Which team he vowed to perform a bad verbal epithet on.

Which quarterback he called a very bad matronly epithet.

And with all evidence and epithets from Brady in it looks like: The Miami Dolphins. Maybe the Chicago Bears. But the Dolphins seem a front-runner after Brady’s full interview aired Friday night on HBO’s The Shop.

A teaser earlier last week — a brilliant snippet of sensationalism — had Brady relating how during free agency last offseason he was told by a team it was sticking with its current quarterback.

“I’m sitting there thinking, ‘You’re sticking with that mother——?’ ” he said. ” ‘Are you serious?’ “

That sent most people (raising my hand) looking at other teams. San Francisco and Oakland because they were decent teams in his home region. Denver? It needed a quarterback to go with its good offensive talent.

But then came the full interview in which Brady added this twist while going full Florida Man.

“When I look back I’m like, there’s no f—— way I would’ve went to that team,” Brady said. “But they said they didn’t want me. I know what that means, I know what that feels like. And I’m gonna go f— you up because of that.”

Hello, Dolphins?

This is the NFL’s offseason version of Clue. Colonel Mustard in the ballroom could peel back the clues. Start with the big one: Brady wasn’t going to go to the team anyway? The Dolphins fit that idea. Brady and the Dolphins were a perfect mismatch. He knew it. The team knew it.

There are reasons why Brady and the Dolphins would have played footsy, though. The biggie is coach Brian Flores and Brady had a good relationship in New England. Brady also wanted to stay close to New York for personal reasons. Finally, Brady might want to get back at New England twice a year.
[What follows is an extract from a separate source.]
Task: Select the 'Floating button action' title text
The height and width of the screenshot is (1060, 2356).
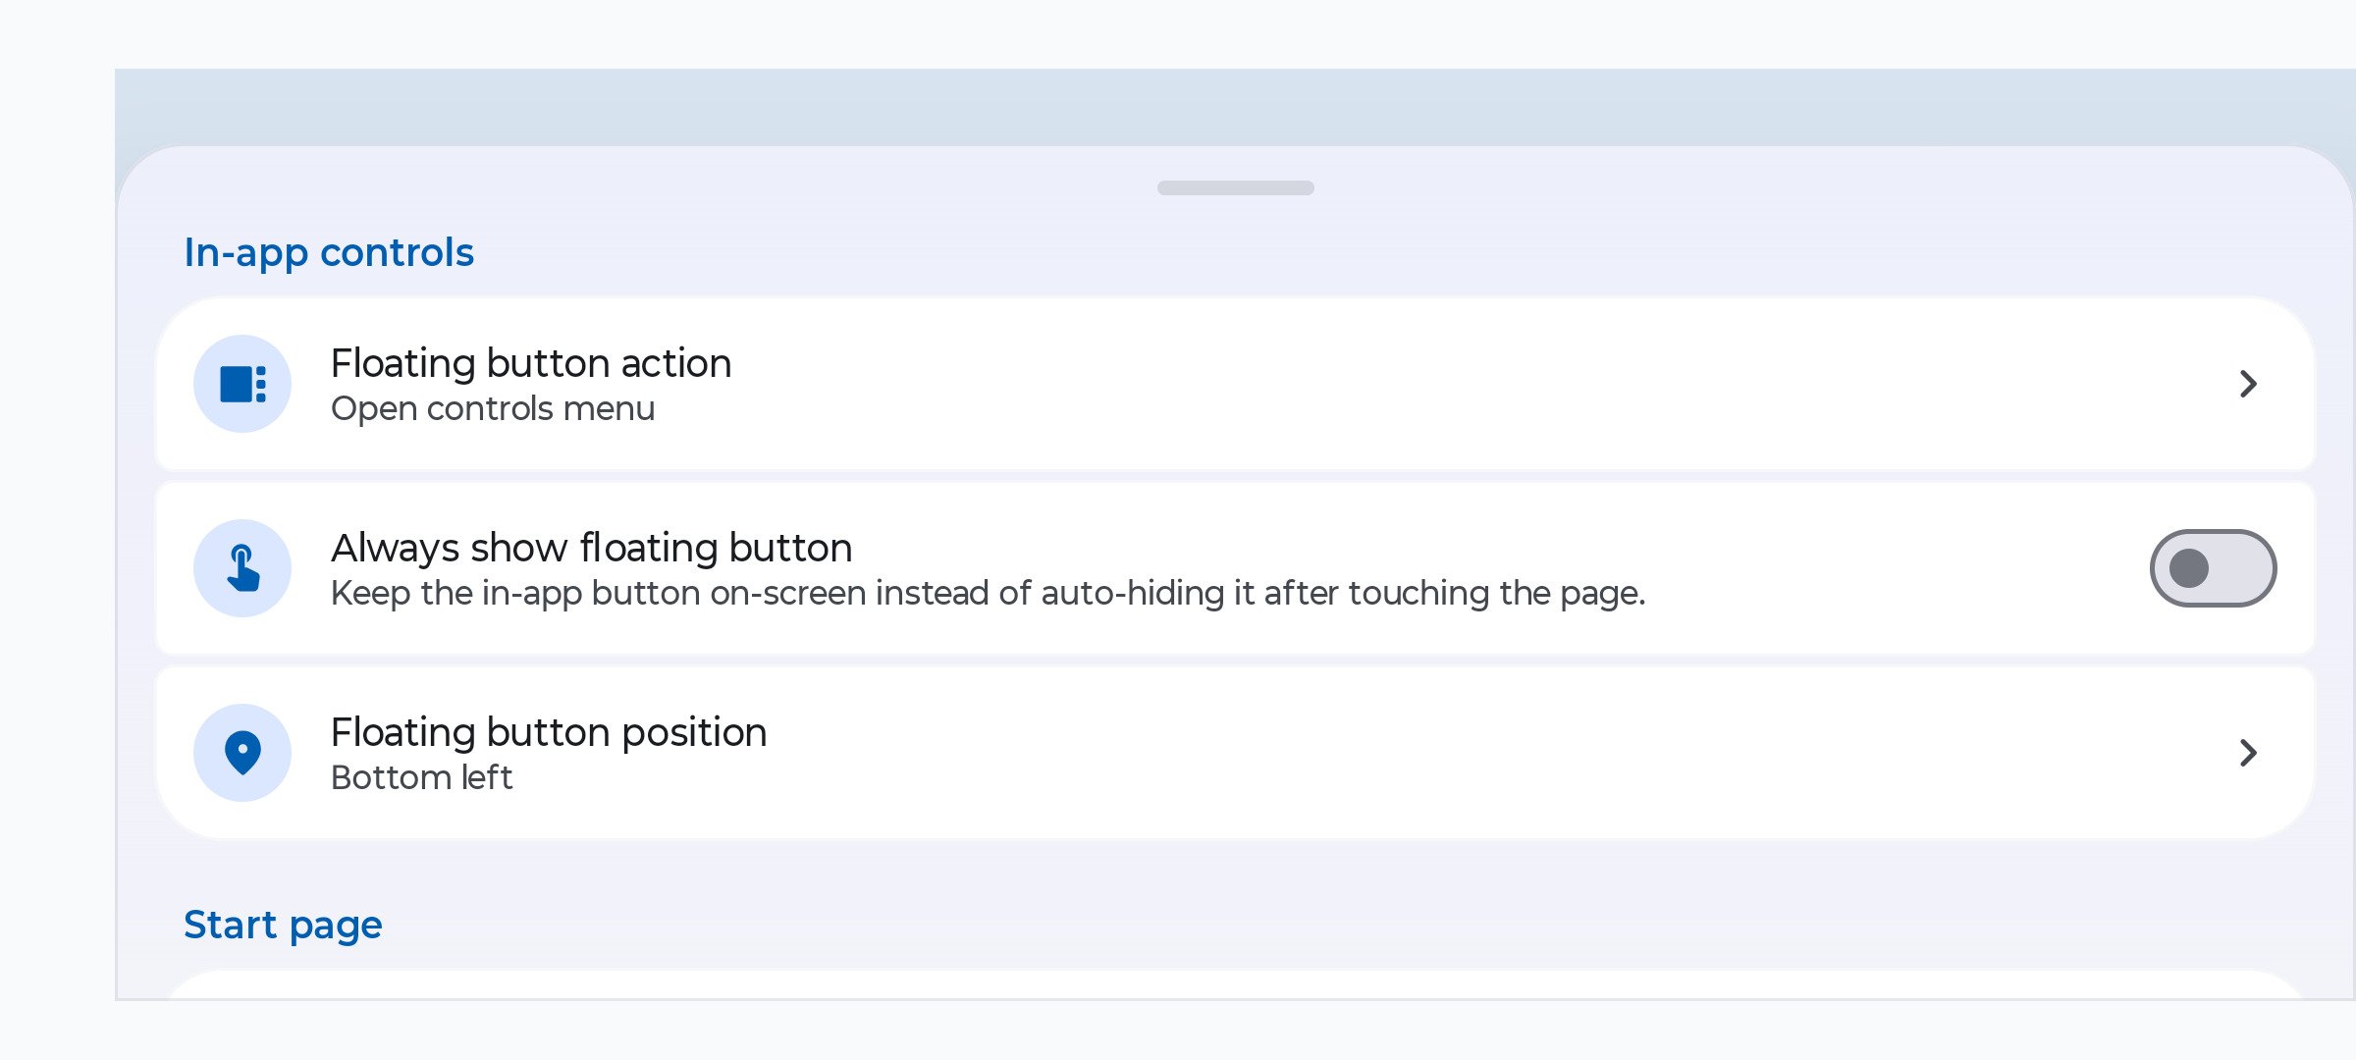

Can you see Brady scoffing that the Dolphins would want journeyman Ryan Fitzpatrick and calling him an un-motherly, motherly epithet? Sure, especially since Brady has learned to swear publicly at age 43.

Can you see Brady coming to the Dolphins, upping last year’s 10 wins to 12 wins and making them the surprise team in the playoffs? Maybe. That would have been off-the-charts entertaining.

Can you see Brady get hurt behind a line with three rookies, irate with a mediocre running and receiving corps, demand the Dolphins sign Antonio Brown and freeze rookie quarterback Tua Tagovailoa out of any daily development? Bingo.

That’s why this wasn’t a fit, then or in retrospect. Brady needed to win immediately. He picked the right team with Tampa Bay. Everyone knew the Dolphins were on an opposite timeline.

“I don’t know why he would want to come to the Dolphins,” Dolphins owner Steve Ross said in January of 2020. “We’re a team trying to build for the future.”

The Dolphins hadn’t drafted Tagovailoa then. But they were taking him or Justin Herbert. They needed a quarterback of tomorrow at the expense of today.

Fitzpatrick was better than Brady to help Tua, too. Fitzpatrick is personable and understood why he was there. Brady always considered the backup his competition, kept them out of practice and games and the plan to bring Tua in at midseason would have been out the window (even Fitzpatrick wasn’t thrilled when it happened).

You can draw similar scenarios for Chicago with its quarterback, Mitch Trubisky. The Bears picked Trubisky over Brady? The harder idea to digest is Brady saying it was a team he never would have joined. Chicago had some strong points of talent and timetable for him to consider — stronger than the Dolphins, anyhow.

Brady no doubt enjoys the conversation he’s created. That’s a change from his New England days where he had a clamshell mindset. He even said how 90% of his answers to the media aren’t what he’s actually thinking (welcome to sports writing).

He gave a view into that 10% during this show. He called a team out for not wanting him — even though he expressly didn’t want the team, either.

It looks like the Dolphins. It sounds like the Dolphins. But, like Stonehenge, we’re waiting for answers.